TASK DIRECTIONS —
Rewrite the material below with "Locate an element on the screen" changed to "Find an element on the display" everywhere it appears, leaving everything else as it is.

Word and element location data

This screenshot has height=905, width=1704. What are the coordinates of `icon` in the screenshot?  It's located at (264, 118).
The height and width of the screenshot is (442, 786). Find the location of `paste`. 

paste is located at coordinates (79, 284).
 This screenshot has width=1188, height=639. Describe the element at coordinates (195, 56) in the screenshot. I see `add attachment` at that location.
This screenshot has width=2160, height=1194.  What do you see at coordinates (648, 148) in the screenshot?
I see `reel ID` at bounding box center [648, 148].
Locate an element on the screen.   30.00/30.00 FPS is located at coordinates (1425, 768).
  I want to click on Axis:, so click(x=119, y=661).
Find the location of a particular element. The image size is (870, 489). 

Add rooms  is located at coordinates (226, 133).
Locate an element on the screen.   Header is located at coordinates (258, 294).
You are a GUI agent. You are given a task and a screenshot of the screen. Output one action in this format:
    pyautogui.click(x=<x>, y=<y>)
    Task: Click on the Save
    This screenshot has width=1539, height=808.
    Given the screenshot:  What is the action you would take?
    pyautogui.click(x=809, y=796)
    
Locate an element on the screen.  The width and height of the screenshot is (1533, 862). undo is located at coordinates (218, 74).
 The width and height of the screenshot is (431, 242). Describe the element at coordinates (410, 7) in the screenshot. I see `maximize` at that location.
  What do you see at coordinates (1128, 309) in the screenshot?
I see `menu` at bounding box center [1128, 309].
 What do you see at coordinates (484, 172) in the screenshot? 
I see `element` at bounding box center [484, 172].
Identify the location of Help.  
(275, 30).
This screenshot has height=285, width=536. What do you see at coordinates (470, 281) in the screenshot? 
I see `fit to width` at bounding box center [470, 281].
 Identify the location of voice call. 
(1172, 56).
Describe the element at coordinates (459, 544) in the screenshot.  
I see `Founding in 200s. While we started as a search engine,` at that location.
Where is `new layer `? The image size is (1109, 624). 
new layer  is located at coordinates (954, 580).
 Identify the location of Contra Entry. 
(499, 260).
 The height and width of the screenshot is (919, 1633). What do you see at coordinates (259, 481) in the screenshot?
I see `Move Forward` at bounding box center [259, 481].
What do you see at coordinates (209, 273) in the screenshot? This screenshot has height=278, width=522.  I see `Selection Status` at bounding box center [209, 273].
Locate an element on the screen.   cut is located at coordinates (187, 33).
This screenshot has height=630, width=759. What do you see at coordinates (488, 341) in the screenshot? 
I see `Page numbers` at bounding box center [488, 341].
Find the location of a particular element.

ANSWER FOR THIS EXERCISE —
This screenshot has height=905, width=1704. What are the coordinates of `icon` in the screenshot?  It's located at (264, 118).
The height and width of the screenshot is (442, 786). Find the location of `paste`. 

paste is located at coordinates (79, 284).
 This screenshot has width=1188, height=639. Describe the element at coordinates (195, 56) in the screenshot. I see `add attachment` at that location.
This screenshot has width=2160, height=1194.  What do you see at coordinates (648, 148) in the screenshot?
I see `reel ID` at bounding box center [648, 148].
Find an element on the display.   30.00/30.00 FPS is located at coordinates (1425, 768).
  I want to click on Axis:, so click(x=119, y=661).
Find the location of a particular element. The image size is (870, 489). 

Add rooms  is located at coordinates (226, 133).
Find an element on the display.   Header is located at coordinates (258, 294).
You are a GUI agent. You are given a task and a screenshot of the screen. Output one action in this format:
    pyautogui.click(x=<x>, y=<y>)
    Task: Click on the Save
    This screenshot has width=1539, height=808.
    Given the screenshot:  What is the action you would take?
    pyautogui.click(x=809, y=796)
    
Find an element on the display.  The width and height of the screenshot is (1533, 862). undo is located at coordinates (218, 74).
 The width and height of the screenshot is (431, 242). Describe the element at coordinates (410, 7) in the screenshot. I see `maximize` at that location.
  What do you see at coordinates (1128, 309) in the screenshot?
I see `menu` at bounding box center [1128, 309].
 What do you see at coordinates (484, 172) in the screenshot? 
I see `element` at bounding box center [484, 172].
Identify the location of Help.  
(275, 30).
This screenshot has height=285, width=536. What do you see at coordinates (470, 281) in the screenshot? 
I see `fit to width` at bounding box center [470, 281].
 Identify the location of voice call. 
(1172, 56).
Describe the element at coordinates (459, 544) in the screenshot.  
I see `Founding in 200s. While we started as a search engine,` at that location.
Where is `new layer `? The image size is (1109, 624). 
new layer  is located at coordinates (954, 580).
 Identify the location of Contra Entry. 
(499, 260).
 The height and width of the screenshot is (919, 1633). What do you see at coordinates (259, 481) in the screenshot?
I see `Move Forward` at bounding box center [259, 481].
What do you see at coordinates (209, 273) in the screenshot? This screenshot has height=278, width=522.  I see `Selection Status` at bounding box center [209, 273].
Find an element on the display.   cut is located at coordinates (187, 33).
This screenshot has height=630, width=759. What do you see at coordinates (488, 341) in the screenshot? 
I see `Page numbers` at bounding box center [488, 341].
Find the location of a particular element.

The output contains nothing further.